Supporting immigrant families may be "our clearest hope for the restoration of Christian culture in the United States" in light of family breakdown and cultural decline across the country, he noted.

"I hope that America can become a civilization of love. Promoting family life through immigration law is a way to promote a civilization of love, and a culture of life."

The archbishop said immigrants should not be viewed "solely through a financial lens" as workers with economic potential. Rather, they are members of families "essential to our social order."

"They have something to contribute to our national order, because they are human beings, endowed with real dignity," he said.

Immigration has had a personal impact on the life of the archbishop. His four grandparents came from "the same small town in Sicily," sometimes following their own parents to the U.S.

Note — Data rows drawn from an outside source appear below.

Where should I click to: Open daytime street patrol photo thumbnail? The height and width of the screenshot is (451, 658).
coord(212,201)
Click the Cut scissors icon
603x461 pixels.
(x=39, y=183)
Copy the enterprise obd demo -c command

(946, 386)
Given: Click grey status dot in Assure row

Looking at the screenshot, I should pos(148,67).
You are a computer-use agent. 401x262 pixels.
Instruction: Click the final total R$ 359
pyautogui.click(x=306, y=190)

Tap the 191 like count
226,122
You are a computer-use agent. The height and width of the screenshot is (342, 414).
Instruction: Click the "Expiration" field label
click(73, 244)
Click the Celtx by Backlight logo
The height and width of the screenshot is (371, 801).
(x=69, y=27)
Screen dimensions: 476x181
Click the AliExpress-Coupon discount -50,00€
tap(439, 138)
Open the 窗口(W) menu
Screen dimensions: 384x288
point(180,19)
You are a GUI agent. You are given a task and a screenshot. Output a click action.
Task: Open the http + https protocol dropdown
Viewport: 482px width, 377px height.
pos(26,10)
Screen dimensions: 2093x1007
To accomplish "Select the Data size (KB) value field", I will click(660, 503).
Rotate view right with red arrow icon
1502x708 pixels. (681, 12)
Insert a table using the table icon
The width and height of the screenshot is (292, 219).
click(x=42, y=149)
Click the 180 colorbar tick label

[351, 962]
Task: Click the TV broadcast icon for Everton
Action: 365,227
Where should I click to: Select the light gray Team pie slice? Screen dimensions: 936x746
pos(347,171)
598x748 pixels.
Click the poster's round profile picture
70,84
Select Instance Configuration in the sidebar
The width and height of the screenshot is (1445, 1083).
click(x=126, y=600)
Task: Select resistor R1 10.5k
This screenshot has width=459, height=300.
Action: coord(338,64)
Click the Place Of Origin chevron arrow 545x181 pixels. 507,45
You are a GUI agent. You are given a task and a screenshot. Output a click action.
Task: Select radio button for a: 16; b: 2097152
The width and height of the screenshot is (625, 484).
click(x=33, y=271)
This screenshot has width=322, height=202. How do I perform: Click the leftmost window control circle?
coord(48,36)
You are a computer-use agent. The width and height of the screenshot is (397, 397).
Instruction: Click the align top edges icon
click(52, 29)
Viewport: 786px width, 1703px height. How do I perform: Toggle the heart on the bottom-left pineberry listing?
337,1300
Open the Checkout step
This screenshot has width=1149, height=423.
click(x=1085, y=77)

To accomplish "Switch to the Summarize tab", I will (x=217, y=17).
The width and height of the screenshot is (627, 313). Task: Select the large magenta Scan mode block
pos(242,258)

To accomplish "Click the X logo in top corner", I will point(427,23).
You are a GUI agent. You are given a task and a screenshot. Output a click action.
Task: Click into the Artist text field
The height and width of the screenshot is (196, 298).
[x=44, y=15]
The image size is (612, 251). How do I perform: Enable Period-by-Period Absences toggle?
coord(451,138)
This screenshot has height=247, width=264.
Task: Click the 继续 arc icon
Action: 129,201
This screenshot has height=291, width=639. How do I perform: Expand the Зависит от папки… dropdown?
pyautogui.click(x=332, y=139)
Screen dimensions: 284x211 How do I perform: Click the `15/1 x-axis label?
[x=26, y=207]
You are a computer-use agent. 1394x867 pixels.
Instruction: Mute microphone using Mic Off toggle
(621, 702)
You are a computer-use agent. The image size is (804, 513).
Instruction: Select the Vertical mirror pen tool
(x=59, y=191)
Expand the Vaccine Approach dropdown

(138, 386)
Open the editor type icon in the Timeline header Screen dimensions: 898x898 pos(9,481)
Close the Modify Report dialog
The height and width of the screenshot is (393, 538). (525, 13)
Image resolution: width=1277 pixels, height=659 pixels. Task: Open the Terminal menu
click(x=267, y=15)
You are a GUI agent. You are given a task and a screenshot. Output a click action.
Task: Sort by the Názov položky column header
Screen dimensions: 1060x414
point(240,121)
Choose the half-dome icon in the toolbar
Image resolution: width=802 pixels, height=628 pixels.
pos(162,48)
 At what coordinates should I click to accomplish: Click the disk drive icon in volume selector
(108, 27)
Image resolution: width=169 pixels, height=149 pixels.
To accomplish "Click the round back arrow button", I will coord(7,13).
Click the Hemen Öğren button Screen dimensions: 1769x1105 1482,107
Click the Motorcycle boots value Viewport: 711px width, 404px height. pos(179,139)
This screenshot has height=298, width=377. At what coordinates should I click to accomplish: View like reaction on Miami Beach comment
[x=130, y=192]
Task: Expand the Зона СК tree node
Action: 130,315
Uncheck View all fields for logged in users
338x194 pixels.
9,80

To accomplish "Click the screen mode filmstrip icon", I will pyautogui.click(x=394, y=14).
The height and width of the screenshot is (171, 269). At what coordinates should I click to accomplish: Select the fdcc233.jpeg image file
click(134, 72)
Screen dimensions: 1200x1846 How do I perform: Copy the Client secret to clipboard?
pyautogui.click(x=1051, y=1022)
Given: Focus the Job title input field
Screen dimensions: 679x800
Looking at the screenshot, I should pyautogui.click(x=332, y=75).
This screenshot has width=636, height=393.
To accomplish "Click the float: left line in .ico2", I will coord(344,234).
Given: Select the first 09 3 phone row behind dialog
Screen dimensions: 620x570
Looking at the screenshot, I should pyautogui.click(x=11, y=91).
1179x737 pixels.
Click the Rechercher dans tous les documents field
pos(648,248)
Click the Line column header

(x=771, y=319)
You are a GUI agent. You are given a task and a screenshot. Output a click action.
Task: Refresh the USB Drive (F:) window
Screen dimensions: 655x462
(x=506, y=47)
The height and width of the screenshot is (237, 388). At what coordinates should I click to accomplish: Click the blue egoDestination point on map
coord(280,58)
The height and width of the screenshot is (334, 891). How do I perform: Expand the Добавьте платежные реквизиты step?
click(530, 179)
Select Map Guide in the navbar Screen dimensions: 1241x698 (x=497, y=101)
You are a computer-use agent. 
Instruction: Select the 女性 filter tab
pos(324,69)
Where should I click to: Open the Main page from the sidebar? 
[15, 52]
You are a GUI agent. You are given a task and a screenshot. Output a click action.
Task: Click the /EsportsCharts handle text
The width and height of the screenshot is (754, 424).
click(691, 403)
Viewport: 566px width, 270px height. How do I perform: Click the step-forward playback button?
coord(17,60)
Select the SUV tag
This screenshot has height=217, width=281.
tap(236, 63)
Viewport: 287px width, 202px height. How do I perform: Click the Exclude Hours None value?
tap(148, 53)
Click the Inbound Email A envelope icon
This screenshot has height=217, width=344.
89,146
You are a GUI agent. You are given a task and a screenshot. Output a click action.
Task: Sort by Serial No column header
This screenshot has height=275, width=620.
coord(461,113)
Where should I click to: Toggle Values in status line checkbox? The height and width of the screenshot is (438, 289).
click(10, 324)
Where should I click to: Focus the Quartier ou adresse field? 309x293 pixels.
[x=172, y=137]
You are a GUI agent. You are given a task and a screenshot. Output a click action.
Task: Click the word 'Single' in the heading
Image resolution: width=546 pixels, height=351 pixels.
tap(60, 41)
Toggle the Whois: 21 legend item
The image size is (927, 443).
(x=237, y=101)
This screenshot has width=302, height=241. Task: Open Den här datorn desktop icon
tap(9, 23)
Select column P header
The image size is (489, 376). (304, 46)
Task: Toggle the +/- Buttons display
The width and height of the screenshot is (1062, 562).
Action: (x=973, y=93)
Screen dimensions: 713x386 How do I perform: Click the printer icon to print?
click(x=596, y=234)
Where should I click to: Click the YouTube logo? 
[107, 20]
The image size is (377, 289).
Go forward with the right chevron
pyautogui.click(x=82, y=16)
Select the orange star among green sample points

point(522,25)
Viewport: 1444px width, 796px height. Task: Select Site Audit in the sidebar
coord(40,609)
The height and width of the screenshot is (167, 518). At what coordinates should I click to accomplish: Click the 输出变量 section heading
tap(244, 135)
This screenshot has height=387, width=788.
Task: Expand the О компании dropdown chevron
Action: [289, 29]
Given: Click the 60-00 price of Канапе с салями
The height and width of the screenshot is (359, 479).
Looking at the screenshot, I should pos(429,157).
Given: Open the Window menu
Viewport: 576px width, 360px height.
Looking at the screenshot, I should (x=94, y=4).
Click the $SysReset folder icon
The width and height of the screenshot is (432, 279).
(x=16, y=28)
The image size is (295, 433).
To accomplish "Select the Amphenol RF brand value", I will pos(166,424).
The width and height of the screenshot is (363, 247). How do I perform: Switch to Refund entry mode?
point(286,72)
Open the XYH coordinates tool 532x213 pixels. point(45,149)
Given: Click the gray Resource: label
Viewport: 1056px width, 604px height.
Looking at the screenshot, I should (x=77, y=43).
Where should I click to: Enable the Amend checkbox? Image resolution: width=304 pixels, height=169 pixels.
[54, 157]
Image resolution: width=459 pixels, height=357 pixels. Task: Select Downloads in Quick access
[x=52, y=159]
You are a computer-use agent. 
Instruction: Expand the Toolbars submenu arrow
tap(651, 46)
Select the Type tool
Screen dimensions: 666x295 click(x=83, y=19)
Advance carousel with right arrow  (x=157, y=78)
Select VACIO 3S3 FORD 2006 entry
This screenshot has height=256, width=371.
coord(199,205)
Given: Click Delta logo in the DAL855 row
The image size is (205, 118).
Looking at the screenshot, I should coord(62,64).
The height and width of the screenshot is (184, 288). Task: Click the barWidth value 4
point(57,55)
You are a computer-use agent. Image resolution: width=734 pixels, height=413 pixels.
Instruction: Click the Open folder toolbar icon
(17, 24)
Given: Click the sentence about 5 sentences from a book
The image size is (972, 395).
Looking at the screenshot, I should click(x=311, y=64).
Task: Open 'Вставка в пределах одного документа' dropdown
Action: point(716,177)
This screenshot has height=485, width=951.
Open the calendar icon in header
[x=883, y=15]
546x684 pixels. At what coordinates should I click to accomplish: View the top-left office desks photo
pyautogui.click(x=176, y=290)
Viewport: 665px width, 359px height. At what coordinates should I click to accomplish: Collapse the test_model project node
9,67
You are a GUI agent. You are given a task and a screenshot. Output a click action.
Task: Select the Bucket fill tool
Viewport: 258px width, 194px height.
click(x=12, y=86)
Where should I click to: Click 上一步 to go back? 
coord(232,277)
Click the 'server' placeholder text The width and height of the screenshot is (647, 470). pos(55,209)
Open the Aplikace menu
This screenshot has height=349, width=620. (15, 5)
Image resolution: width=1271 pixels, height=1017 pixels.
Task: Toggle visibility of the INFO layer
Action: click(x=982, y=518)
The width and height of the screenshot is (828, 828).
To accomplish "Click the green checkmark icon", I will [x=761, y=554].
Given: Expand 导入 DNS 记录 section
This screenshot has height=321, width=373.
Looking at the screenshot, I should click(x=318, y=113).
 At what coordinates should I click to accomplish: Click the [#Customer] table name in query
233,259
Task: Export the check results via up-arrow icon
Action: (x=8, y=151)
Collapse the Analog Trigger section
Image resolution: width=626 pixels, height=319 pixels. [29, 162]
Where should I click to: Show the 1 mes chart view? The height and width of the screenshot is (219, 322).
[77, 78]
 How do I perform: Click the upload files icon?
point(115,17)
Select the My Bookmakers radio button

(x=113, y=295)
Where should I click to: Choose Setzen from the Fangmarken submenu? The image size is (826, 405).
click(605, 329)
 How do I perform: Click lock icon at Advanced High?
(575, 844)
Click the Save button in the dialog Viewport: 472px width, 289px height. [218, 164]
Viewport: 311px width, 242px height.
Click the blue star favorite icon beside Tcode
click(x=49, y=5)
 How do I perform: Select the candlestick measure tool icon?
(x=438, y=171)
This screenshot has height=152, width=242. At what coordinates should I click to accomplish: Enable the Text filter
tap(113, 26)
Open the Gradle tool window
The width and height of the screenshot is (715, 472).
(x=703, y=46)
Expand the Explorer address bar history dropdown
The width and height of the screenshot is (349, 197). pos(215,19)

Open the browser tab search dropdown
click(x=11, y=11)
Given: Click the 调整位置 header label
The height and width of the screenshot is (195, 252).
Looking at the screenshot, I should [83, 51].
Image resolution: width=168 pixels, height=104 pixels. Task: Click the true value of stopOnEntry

"They left everything they had because they needed what America had to offer: the prospect of jobs, of stability, of schools, and doctors, and enough food to feed their children."

He noted the example of the Holy Family in Mary and Joseph's flight from Herod to Egypt.

"Like today's immigrants, they did not stay forever. They stayed as long as they needed to, and then they returned home," the archbishop said.

The archbishop said as many as one million legal immigrants enter America each year, joining another 40 million legal immigrants already here. Another 1.5 million enter the U.S. illegally each year.

He said U.S. immigration law is "broken" and set up for past immigration patterns of families who travel together, work in a manufacturing economy and intend to stay permanently. Present forms of immigration are "increasingly temporary and increasingly undocumented."

The archbishop observed that America is reliant on immigrant labor in agriculture, the service industry, and in oil and mineral extraction.

Justification for breaking immigration law might be applicable "in extreme circumstances" but the archbishop said that for the most part would-be immigrants "should follow the law."

He criticized lawbreaking but said immigration laws should also be "sensible" and reflect "the needs of nations and the needs of immigrants."

He called for an immigration policy which "respects the sovereignty of the family" and allows husbands, wives and their children to obtain visas together easily "even when only the father will work."

He also encouraged alternatives to deportation when it affects families, stressing the duty of government to ensure a just wage for workers that allows them to support "the children God gives them."

The right to migrate is "rooted in natural law," he said, citing the Catechism of the Catholic Church.

Archbishop Aquila said Americans have an obligation to "welcome foreigners in search of security and a just livelihood," though he acknowledged that this obligation must be tempered by American's economic conditions and security concerns. He acknowledged nations' "right to security," which includes secure borders and action against illegal immigration.

He reflected that immigration stems from economic disparity between nations. This means immigrant-receiving countries should consider whether their own economic policy supports "economic growth and administrative integrity" in other countries. Well-run countries, he said, have a duty to encourage other countries to reform.

The archbishop noted that Christians must particularly try to see Jesus in the immigrant.

"Jesus Christ was an immigrant. If we find ways to welcome the immigrants around us, to respect their dignity and freedom, to treat them with justice – we will have welcomed Jesus Christ, and the Holy Family. Whatever we do for the immigrants among us, we will have done for Christ, Our Lord," he said.